* _WHAT IS NEEDED_
Reproduce the following records line for line, with no alterations.
─── DATASET ENTRIES
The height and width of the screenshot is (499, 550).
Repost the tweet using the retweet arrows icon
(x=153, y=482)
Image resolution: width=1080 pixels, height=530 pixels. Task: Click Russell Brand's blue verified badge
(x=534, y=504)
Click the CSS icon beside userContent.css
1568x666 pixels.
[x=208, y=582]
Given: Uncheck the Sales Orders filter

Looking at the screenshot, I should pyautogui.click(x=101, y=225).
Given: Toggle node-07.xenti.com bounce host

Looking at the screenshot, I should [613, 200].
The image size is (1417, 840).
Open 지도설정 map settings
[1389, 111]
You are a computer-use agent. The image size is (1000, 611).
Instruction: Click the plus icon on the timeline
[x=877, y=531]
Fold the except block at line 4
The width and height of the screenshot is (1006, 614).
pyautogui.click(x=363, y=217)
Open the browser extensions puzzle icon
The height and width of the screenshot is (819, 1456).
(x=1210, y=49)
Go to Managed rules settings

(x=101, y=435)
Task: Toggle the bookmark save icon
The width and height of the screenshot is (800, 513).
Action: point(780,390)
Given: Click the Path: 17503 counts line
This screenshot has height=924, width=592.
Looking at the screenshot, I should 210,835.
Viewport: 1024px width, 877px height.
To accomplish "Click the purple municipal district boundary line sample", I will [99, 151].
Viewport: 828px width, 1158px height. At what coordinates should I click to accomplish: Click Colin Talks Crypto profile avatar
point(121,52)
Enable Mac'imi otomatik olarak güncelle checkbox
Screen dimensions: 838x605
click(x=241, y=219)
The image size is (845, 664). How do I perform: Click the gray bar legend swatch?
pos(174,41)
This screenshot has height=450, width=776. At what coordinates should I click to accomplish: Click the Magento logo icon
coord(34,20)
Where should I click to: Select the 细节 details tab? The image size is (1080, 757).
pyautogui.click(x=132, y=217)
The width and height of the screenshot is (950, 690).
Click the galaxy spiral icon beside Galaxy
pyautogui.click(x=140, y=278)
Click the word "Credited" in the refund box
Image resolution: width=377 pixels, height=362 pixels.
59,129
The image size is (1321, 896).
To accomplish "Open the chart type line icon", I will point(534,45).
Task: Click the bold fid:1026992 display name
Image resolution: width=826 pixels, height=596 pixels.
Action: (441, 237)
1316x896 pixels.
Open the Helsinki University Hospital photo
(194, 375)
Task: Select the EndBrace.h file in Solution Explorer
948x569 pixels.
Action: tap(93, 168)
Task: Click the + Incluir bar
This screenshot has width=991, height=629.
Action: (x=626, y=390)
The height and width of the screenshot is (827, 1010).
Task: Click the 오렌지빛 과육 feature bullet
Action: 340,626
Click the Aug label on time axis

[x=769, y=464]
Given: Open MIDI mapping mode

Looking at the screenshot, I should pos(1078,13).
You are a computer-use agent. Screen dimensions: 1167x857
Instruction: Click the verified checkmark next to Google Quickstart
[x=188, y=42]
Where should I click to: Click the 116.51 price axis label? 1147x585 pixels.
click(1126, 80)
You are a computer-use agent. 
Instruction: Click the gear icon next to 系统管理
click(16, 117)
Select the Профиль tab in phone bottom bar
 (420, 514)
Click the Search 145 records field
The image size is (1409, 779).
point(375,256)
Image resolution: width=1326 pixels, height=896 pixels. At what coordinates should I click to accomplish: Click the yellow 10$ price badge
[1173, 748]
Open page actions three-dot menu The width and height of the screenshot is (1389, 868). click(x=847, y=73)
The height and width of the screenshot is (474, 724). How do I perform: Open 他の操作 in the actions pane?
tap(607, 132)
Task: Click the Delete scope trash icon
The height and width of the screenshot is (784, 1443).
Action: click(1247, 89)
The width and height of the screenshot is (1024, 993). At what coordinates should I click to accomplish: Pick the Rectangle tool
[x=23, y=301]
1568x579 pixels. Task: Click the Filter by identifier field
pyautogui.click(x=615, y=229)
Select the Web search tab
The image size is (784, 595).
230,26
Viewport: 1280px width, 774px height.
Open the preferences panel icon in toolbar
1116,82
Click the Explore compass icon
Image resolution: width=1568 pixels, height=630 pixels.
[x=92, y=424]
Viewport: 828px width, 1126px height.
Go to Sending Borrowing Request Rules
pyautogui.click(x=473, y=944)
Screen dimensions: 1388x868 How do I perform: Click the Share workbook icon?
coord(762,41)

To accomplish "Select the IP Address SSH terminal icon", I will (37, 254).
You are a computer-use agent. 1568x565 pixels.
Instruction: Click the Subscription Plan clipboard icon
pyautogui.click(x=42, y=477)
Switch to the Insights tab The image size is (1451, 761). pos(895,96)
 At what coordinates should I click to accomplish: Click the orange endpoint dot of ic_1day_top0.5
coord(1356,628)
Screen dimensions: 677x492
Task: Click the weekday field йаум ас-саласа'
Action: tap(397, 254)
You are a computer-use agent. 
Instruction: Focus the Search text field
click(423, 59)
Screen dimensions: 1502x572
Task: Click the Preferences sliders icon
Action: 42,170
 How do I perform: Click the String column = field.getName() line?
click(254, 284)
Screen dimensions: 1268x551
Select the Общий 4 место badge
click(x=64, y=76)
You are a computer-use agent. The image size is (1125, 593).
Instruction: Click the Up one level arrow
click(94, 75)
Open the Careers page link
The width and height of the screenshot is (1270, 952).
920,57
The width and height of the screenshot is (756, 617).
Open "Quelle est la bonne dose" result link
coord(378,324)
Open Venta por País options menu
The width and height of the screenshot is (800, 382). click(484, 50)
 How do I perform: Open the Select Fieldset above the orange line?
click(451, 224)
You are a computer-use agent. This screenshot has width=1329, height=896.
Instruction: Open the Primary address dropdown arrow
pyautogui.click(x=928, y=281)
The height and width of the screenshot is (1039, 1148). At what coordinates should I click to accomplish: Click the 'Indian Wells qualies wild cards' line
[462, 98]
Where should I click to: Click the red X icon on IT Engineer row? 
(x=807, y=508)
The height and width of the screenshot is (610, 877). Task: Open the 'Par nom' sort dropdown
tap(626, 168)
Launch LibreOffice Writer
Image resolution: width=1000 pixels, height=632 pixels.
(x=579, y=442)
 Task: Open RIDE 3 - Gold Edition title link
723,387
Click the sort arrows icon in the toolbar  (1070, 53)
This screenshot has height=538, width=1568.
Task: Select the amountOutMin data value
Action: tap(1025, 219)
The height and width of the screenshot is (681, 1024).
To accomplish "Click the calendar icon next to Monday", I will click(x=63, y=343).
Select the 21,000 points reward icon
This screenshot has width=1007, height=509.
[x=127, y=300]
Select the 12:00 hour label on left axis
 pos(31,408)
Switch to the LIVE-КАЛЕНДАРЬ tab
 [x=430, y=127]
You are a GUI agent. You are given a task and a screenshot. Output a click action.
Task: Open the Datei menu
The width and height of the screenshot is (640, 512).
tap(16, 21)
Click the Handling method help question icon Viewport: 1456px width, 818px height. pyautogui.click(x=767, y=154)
──────
* _WORKED SOLUTION_
The height and width of the screenshot is (499, 550).
Repost the tweet using the retweet arrows icon
(x=153, y=482)
Image resolution: width=1080 pixels, height=530 pixels. Task: Click Russell Brand's blue verified badge
(x=534, y=504)
Click the CSS icon beside userContent.css
1568x666 pixels.
[x=208, y=582]
Given: Uncheck the Sales Orders filter

Looking at the screenshot, I should pyautogui.click(x=101, y=225).
Given: Toggle node-07.xenti.com bounce host

Looking at the screenshot, I should [613, 200].
The image size is (1417, 840).
Open 지도설정 map settings
[1389, 111]
You are a computer-use agent. The image size is (1000, 611).
Instruction: Click the plus icon on the timeline
[x=877, y=531]
Fold the except block at line 4
The width and height of the screenshot is (1006, 614).
pyautogui.click(x=363, y=217)
Open the browser extensions puzzle icon
The height and width of the screenshot is (819, 1456).
(x=1210, y=49)
Go to Managed rules settings

(x=101, y=435)
Task: Toggle the bookmark save icon
The width and height of the screenshot is (800, 513).
Action: point(780,390)
Given: Click the Path: 17503 counts line
This screenshot has height=924, width=592.
Looking at the screenshot, I should 210,835.
Viewport: 1024px width, 877px height.
To accomplish "Click the purple municipal district boundary line sample", I will [99, 151].
Viewport: 828px width, 1158px height. At what coordinates should I click to accomplish: Click Colin Talks Crypto profile avatar
point(121,52)
Enable Mac'imi otomatik olarak güncelle checkbox
Screen dimensions: 838x605
click(x=241, y=219)
The image size is (845, 664). How do I perform: Click the gray bar legend swatch?
pos(174,41)
This screenshot has height=450, width=776. At what coordinates should I click to accomplish: Click the Magento logo icon
coord(34,20)
Where should I click to: Select the 细节 details tab? The image size is (1080, 757).
pyautogui.click(x=132, y=217)
The width and height of the screenshot is (950, 690).
Click the galaxy spiral icon beside Galaxy
pyautogui.click(x=140, y=278)
Click the word "Credited" in the refund box
Image resolution: width=377 pixels, height=362 pixels.
59,129
The image size is (1321, 896).
To accomplish "Open the chart type line icon", I will point(534,45).
Task: Click the bold fid:1026992 display name
Image resolution: width=826 pixels, height=596 pixels.
Action: (441, 237)
1316x896 pixels.
Open the Helsinki University Hospital photo
(194, 375)
Task: Select the EndBrace.h file in Solution Explorer
948x569 pixels.
Action: tap(93, 168)
Task: Click the + Incluir bar
This screenshot has width=991, height=629.
Action: (x=626, y=390)
The height and width of the screenshot is (827, 1010).
Task: Click the 오렌지빛 과육 feature bullet
Action: 340,626
Click the Aug label on time axis

[x=769, y=464]
Given: Open MIDI mapping mode

Looking at the screenshot, I should pos(1078,13).
You are a computer-use agent. Screen dimensions: 1167x857
Instruction: Click the verified checkmark next to Google Quickstart
[x=188, y=42]
Where should I click to: Click the 116.51 price axis label? 1147x585 pixels.
click(1126, 80)
You are a computer-use agent. 
Instruction: Click the gear icon next to 系统管理
click(16, 117)
Select the Профиль tab in phone bottom bar
 (420, 514)
Click the Search 145 records field
The image size is (1409, 779).
point(375,256)
Image resolution: width=1326 pixels, height=896 pixels. At what coordinates should I click to accomplish: Click the yellow 10$ price badge
[1173, 748]
Open page actions three-dot menu The width and height of the screenshot is (1389, 868). click(x=847, y=73)
The height and width of the screenshot is (474, 724). How do I perform: Open 他の操作 in the actions pane?
tap(607, 132)
Task: Click the Delete scope trash icon
The height and width of the screenshot is (784, 1443).
Action: click(1247, 89)
The width and height of the screenshot is (1024, 993). At what coordinates should I click to accomplish: Pick the Rectangle tool
[x=23, y=301]
1568x579 pixels. Task: Click the Filter by identifier field
pyautogui.click(x=615, y=229)
Select the Web search tab
The image size is (784, 595).
230,26
Viewport: 1280px width, 774px height.
Open the preferences panel icon in toolbar
1116,82
Click the Explore compass icon
Image resolution: width=1568 pixels, height=630 pixels.
[x=92, y=424]
Viewport: 828px width, 1126px height.
Go to Sending Borrowing Request Rules
pyautogui.click(x=473, y=944)
Screen dimensions: 1388x868 How do I perform: Click the Share workbook icon?
coord(762,41)

To accomplish "Select the IP Address SSH terminal icon", I will (37, 254).
You are a computer-use agent. 1568x565 pixels.
Instruction: Click the Subscription Plan clipboard icon
pyautogui.click(x=42, y=477)
Switch to the Insights tab The image size is (1451, 761). pos(895,96)
 At what coordinates should I click to accomplish: Click the orange endpoint dot of ic_1day_top0.5
coord(1356,628)
Screen dimensions: 677x492
Task: Click the weekday field йаум ас-саласа'
Action: tap(397, 254)
You are a computer-use agent. 
Instruction: Focus the Search text field
click(423, 59)
Screen dimensions: 1502x572
Task: Click the Preferences sliders icon
Action: 42,170
 How do I perform: Click the String column = field.getName() line?
click(254, 284)
Screen dimensions: 1268x551
Select the Общий 4 место badge
click(x=64, y=76)
You are a computer-use agent. The image size is (1125, 593).
Instruction: Click the Up one level arrow
click(94, 75)
Open the Careers page link
The width and height of the screenshot is (1270, 952).
920,57
The width and height of the screenshot is (756, 617).
Open "Quelle est la bonne dose" result link
coord(378,324)
Open Venta por País options menu
The width and height of the screenshot is (800, 382). click(484, 50)
 How do I perform: Open the Select Fieldset above the orange line?
click(451, 224)
You are a computer-use agent. This screenshot has width=1329, height=896.
Instruction: Open the Primary address dropdown arrow
pyautogui.click(x=928, y=281)
The height and width of the screenshot is (1039, 1148). At what coordinates should I click to accomplish: Click the 'Indian Wells qualies wild cards' line
[462, 98]
Where should I click to: Click the red X icon on IT Engineer row? 
(x=807, y=508)
The height and width of the screenshot is (610, 877). Task: Open the 'Par nom' sort dropdown
tap(626, 168)
Launch LibreOffice Writer
Image resolution: width=1000 pixels, height=632 pixels.
(x=579, y=442)
 Task: Open RIDE 3 - Gold Edition title link
723,387
Click the sort arrows icon in the toolbar  (1070, 53)
This screenshot has height=538, width=1568.
Task: Select the amountOutMin data value
Action: tap(1025, 219)
The height and width of the screenshot is (681, 1024).
To accomplish "Click the calendar icon next to Monday", I will click(x=63, y=343).
Select the 21,000 points reward icon
This screenshot has width=1007, height=509.
[x=127, y=300]
Select the 12:00 hour label on left axis
 pos(31,408)
Switch to the LIVE-КАЛЕНДАРЬ tab
 [x=430, y=127]
You are a GUI agent. You are given a task and a screenshot. Output a click action.
Task: Open the Datei menu
The width and height of the screenshot is (640, 512).
tap(16, 21)
Click the Handling method help question icon Viewport: 1456px width, 818px height. pyautogui.click(x=767, y=154)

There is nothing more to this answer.